La poesía de Eduardo René Casanova Ealo se instala en la constelación de la herida, donde la luz de los astros esculpe en la piedra el testimonio del hambre. Como en el tapiz del Antiguo Egipto, donde el can traza en la arena la senda de los errantes, estos poemas son la brújula de una travesía que oscila entre la carne y el hueso, entre la desposesión y el esplendor.

Cada poema es un ladrido fósil, un zarpazo en la niebla de la historia que nos devuelve la respiración primordial de aquellos que han habitado el filo del mundo. Porque, si la poesía es la lenta resurrección de lo que ha sido consumido por el viento, Poemas Perros es un bestiario de espectros que se niegan a la extinción.

Como Lezama descubría en los signos del relámpago el alfabeto de lo arcano, aquí el poeta nos revela la fisonomía del derrotado que jamás se rinde, del exiliado que edifica su casa en el eco de su propia voz. Hay en estos versos la carne fragante del pan compartido con los espectros de la infancia, el llanto antiguo del que ha visto a la patria despedazarse en las fauces de la noche, la certeza de que incluso la miseria puede arder con la claridad de un diamante sumergido en el cieno.

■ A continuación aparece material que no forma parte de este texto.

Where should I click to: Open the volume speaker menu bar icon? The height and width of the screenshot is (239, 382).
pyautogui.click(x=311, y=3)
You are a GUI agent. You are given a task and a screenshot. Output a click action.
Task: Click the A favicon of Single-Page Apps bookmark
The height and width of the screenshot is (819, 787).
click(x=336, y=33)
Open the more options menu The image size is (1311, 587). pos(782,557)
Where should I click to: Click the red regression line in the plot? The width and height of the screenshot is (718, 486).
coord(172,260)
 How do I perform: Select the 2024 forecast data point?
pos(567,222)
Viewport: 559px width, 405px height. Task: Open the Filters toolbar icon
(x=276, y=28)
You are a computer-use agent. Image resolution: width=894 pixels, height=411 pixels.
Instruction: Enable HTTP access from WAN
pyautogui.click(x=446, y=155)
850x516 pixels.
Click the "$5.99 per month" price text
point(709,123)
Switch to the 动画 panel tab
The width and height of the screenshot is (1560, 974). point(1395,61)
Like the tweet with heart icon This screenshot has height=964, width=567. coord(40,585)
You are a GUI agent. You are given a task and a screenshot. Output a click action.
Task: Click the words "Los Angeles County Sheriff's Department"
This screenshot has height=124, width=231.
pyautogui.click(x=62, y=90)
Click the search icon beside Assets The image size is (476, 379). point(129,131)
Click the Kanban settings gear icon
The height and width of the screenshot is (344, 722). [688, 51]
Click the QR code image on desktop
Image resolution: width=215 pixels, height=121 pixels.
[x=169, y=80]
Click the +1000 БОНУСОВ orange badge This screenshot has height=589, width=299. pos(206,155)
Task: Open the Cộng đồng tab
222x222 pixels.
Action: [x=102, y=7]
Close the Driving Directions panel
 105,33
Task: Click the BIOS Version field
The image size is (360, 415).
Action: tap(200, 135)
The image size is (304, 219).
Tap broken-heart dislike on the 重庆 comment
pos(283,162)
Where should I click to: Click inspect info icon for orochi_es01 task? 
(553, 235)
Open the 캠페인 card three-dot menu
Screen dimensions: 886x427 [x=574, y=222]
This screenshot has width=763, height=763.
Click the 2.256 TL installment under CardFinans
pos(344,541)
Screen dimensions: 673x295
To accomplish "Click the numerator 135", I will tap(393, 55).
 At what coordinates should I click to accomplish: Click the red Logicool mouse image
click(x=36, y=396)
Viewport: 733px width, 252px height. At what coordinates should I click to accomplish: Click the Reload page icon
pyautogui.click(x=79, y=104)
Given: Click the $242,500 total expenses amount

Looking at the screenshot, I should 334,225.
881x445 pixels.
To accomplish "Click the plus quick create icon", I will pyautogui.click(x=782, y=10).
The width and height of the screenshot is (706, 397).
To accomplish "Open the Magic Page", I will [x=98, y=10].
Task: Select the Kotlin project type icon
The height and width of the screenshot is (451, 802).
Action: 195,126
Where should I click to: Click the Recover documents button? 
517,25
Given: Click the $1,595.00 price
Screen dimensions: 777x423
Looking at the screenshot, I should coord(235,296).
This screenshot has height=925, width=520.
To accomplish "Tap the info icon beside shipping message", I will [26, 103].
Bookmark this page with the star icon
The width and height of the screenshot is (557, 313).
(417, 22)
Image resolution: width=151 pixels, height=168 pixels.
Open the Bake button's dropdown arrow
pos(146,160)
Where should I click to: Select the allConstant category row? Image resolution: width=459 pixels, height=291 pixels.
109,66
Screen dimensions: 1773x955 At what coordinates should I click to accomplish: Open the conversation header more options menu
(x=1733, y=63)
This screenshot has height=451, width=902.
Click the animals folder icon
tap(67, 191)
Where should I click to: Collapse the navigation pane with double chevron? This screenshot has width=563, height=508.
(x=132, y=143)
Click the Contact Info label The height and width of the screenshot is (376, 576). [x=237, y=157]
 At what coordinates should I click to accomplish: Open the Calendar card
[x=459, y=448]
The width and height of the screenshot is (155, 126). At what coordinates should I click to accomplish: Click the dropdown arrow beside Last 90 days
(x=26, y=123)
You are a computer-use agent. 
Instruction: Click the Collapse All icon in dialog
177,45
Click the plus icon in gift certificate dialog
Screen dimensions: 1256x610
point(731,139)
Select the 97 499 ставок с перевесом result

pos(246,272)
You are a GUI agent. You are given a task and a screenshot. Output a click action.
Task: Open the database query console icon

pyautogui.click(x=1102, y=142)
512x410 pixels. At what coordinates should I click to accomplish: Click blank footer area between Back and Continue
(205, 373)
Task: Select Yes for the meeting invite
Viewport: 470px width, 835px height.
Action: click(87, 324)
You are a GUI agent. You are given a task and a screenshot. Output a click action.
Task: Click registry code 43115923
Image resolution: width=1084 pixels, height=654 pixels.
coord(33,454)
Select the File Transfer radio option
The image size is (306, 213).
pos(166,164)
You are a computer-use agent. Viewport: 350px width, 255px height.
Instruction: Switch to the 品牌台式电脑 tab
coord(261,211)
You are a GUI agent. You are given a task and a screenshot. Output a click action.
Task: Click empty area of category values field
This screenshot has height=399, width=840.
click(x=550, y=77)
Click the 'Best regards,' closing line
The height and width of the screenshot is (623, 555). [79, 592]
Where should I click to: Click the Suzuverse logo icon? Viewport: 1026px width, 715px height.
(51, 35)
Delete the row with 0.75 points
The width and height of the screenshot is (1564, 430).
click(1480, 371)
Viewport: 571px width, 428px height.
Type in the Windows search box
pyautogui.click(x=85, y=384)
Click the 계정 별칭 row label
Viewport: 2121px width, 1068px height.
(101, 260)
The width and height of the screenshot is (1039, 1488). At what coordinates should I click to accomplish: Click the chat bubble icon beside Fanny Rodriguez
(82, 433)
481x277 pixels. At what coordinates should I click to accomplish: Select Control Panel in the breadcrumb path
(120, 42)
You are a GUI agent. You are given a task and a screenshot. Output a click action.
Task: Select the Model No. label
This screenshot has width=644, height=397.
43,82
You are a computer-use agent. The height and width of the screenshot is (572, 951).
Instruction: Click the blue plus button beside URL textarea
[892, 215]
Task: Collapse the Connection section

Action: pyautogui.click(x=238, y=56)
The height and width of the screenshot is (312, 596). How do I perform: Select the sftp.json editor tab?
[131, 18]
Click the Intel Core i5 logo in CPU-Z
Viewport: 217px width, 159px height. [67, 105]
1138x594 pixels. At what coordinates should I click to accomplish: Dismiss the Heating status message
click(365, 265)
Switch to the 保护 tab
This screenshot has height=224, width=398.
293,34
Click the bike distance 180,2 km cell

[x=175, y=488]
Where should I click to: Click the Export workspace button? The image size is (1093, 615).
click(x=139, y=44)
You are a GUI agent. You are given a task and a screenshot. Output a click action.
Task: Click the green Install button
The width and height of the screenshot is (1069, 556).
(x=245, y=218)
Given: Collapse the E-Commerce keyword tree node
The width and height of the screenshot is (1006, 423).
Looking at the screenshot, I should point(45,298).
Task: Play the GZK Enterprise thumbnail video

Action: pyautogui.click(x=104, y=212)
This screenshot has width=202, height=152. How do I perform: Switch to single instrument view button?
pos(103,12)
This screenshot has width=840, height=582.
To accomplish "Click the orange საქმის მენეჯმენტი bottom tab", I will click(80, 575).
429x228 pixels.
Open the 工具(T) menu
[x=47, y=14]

Aquí el poeta no invoca, sino que despierta. No idealiza, sino que hunde las manos en la arcilla de lo vivido, sabiendo que toda ruina esconde en sus escombros la semilla de una nueva arquitectura. Como un perro que reconoce el rastro del ausente en la hojarasca del amanecer, Casanova Ealo nos entrega la memoria de los que han sido despojados de todo, menos de su nombre. Y en ese acto, el poema, cual bólido errante, inscribe su órbita en el cielo de lo perpetuo.

Así, este libro es un ladrido que resuena en la eternidad.